The agency pointed to studies which have found that "the economic burden of depression is substantial and [it is] estimated that the combined U.S. direct and indirect costs of depression were $83.1 billion, including $31.5 billion in direct costs and the remainder in indirect, mostly workplace costs.
Nearly 300 comments posted on the Medicare website indicated support of coverage for alcohol screening.
"We believe that screening tests and questionnaires, education, and motivational interviewing should be included in this covered benefit," wrote Mollie Brooks of the Medicare Strategy Unit of the Mayo Clinic.
"Frequency of coverage should include an annual screening for all patients, and more frequent screening such as once every three months for those individuals at risk or those who display features that are alarming such as alcohol abuse. We believe that coverage rules should apply to several members of the medical team treating the patient to include registered nurses for obtaining questionnaires, mid level providers for education and follow-up, and coverage for MDs providing motivational interviewing and medical interventions."
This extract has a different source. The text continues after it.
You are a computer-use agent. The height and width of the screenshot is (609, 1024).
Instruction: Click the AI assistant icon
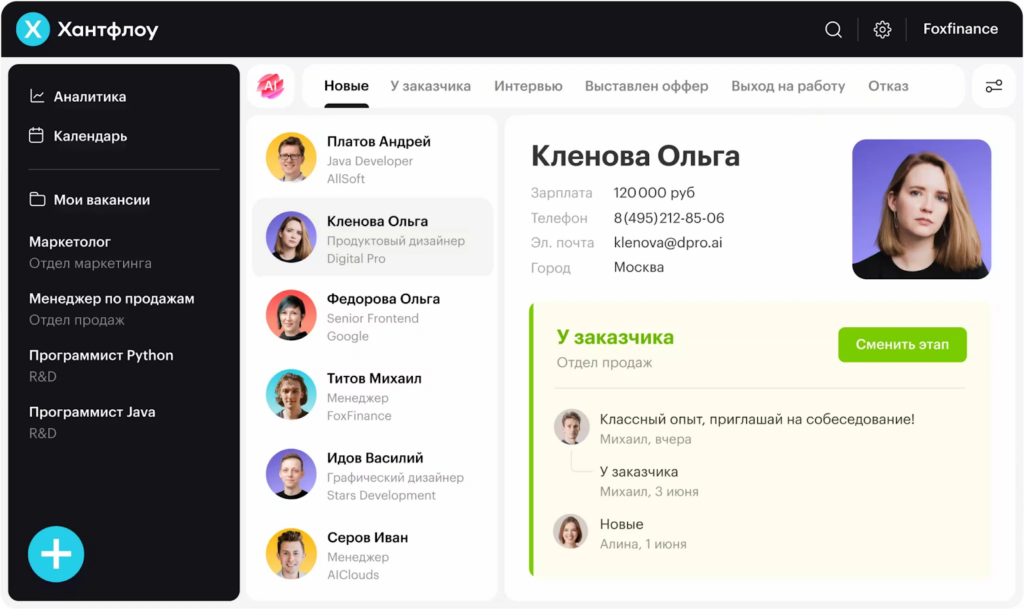[270, 86]
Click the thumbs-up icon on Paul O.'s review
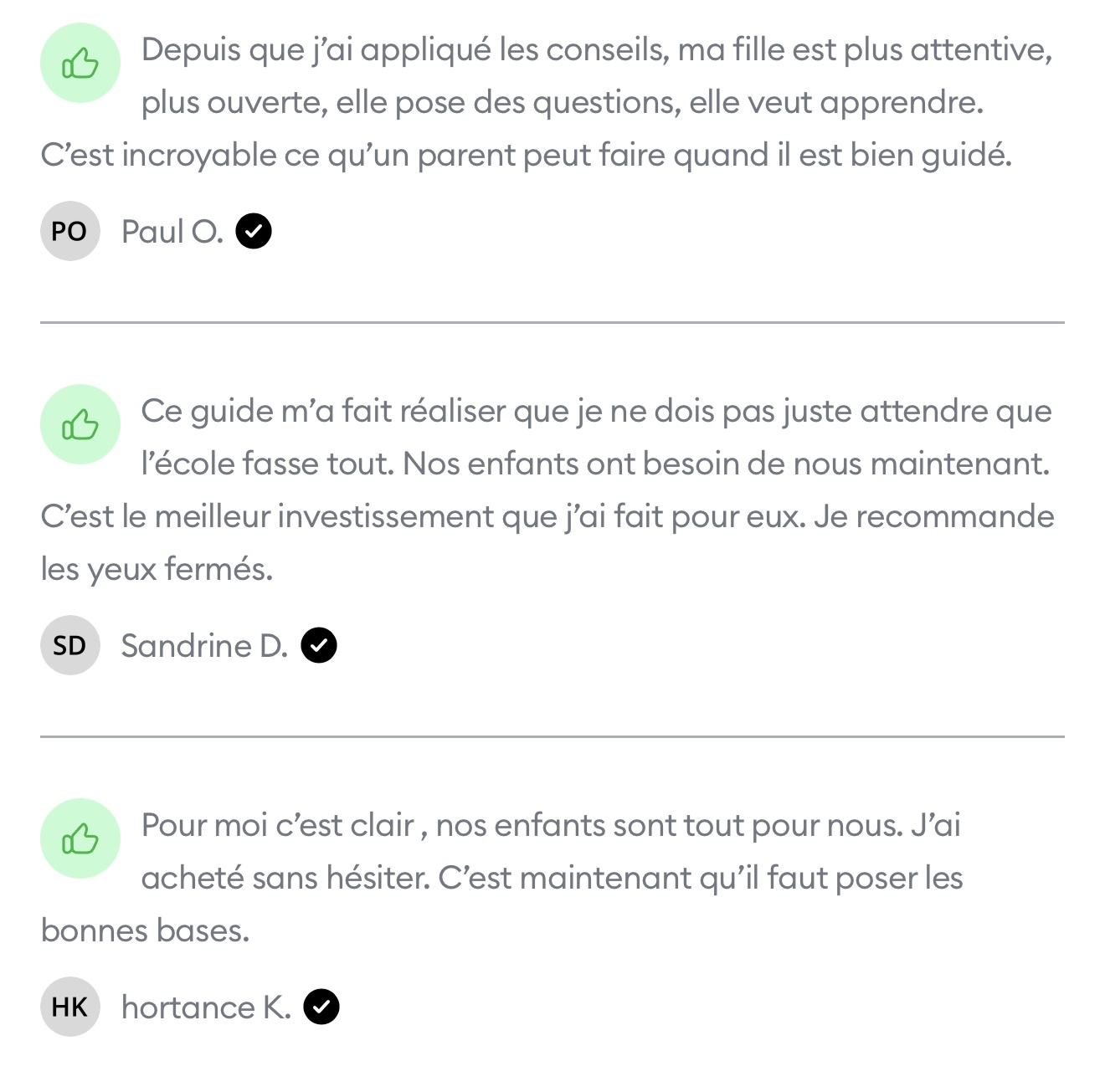 tap(80, 64)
But Cori Robin, a clinical social worker at Rush University Medical Center, said this rule should not just reimburse primary care providers, but social workers and psychologists as well, who are providing alcohol screening services at Rush "without compensation. Social workers and psychologists are also in a unique position to provide this screening in that they collaborate on a regular basis with client's primary care and specialty doctors for the purpose of continuity of care."